Phase 5''' second-model review delivered cleanly — caught 1 RED
bug pre-implementation (src_off off-by-3 indexing convention) and
2 YELLOW gaps (assert MUST language, shaderdb filter-LUT gate).
Without the review, M1''' would have failed silently on first run
with cryptic "high-index source pixels wrong" symptoms.
Phase 6 v1 first-light: M1''' 100.0000% bit-exact (65536/65536
blocks across all 16 mx phases).
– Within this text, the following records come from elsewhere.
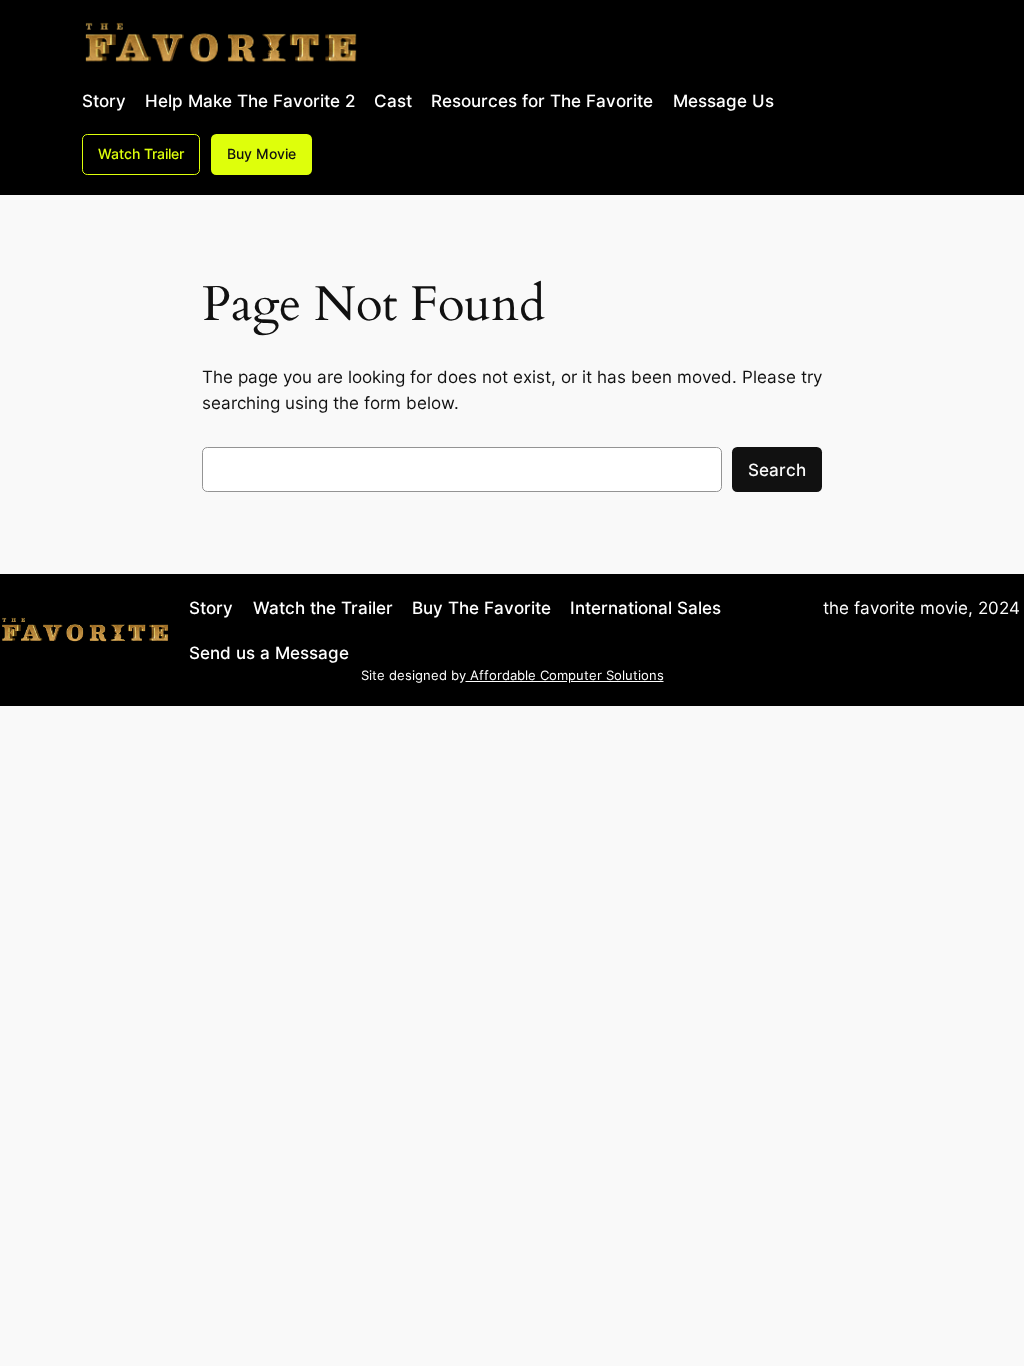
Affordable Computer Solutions (565, 675)
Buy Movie (261, 153)
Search (777, 470)
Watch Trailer (141, 153)
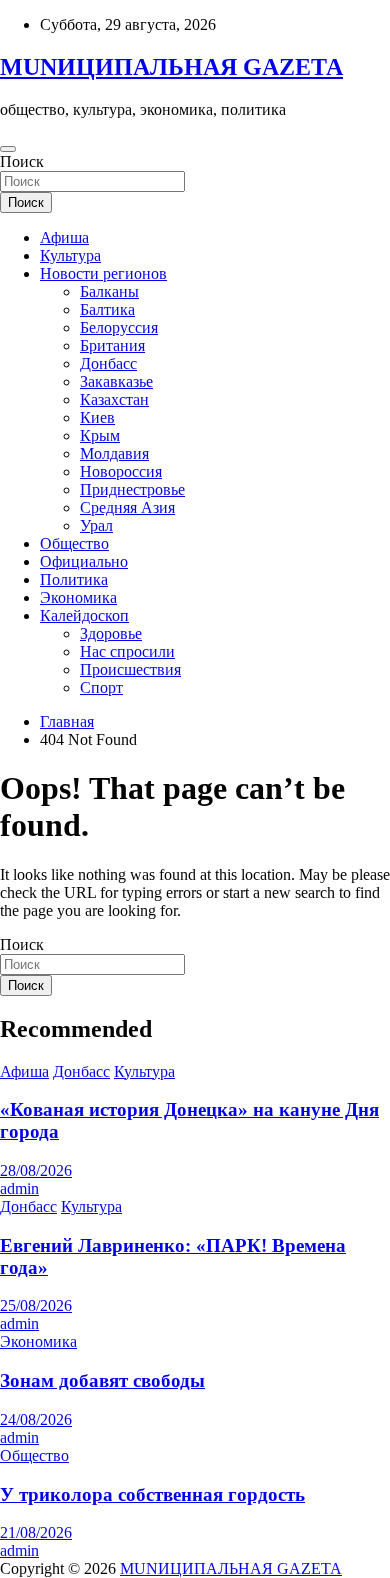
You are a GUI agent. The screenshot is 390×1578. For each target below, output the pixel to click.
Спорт (101, 687)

Phase 5''' filter-LUT prediction
materialised exactly: 197 uniforms (gate was 144), 2 threads (down
from cycle-2's 4 due to register pressure).
Performance:
M2''' = 1.413 Mblock/s (707.9 ns/block)
M3''' = 20.997 Mblock/s (NEON baseline phase3)
R''' = 0.067 (RED band — structural mismatch)
shaderdb: 488 inst, 2 threads, 197 uniforms, 25 max-temps, 0 spills
M4''' concurrent matrix (8s windows):
NEON 1-core 14.479 Mblock/s
NEON 4-core 15.248 Mblock/s <- baseline (compute-bound,
not bandwidth-saturated
like cycles 1+2!)
QPU only 1.380 Mblock/s
MIXED NEON-3 + QPU 12.277 Mblock/s <- -19.5% (FAIL gate)
MIXED NEON-4 + QPU 12.158 Mblock/s <- -20.3%
NEW cross-cycle finding (Phase 9 lesson 2): compute-bound CPU
workloads make the QPU-offload story collapse. Cycles 1+2 were
bandwidth-saturated (4-core scaling 0.56-0.82x of 1-core), so
freeing a CPU core via QPU offload added throughput. Cycle 3 MC
is compute-bound (4-core scaling 1.05x of 1-core — near-linear),
no free cycles to free. QPU contribution (0.45 Mblock/s in
contention) doesn't compensate for losing 1 NEON core delivering
~3.8 Mblock/s.
But 30fps@1080p floor: PASS in every config (1.4x to 15.7x
isolation margin). Per project_30fps_floor_is_fine.md, user-facing
test never fails — daily YouTube playback works fine on any CPU/QPU
split.
DEPLOYMENT RECIPE for higgs (cycle 3 confirmed split):
IDCT (k1) -> QPU (R=0.92, +7% mixed, frees CPU core)
LPF (k2) -> QPU (R=0.41, +7% mixed, frees CPU core)
MC (k3) -> CPU (R=0.067, -19.5% mixed — stays on CPU)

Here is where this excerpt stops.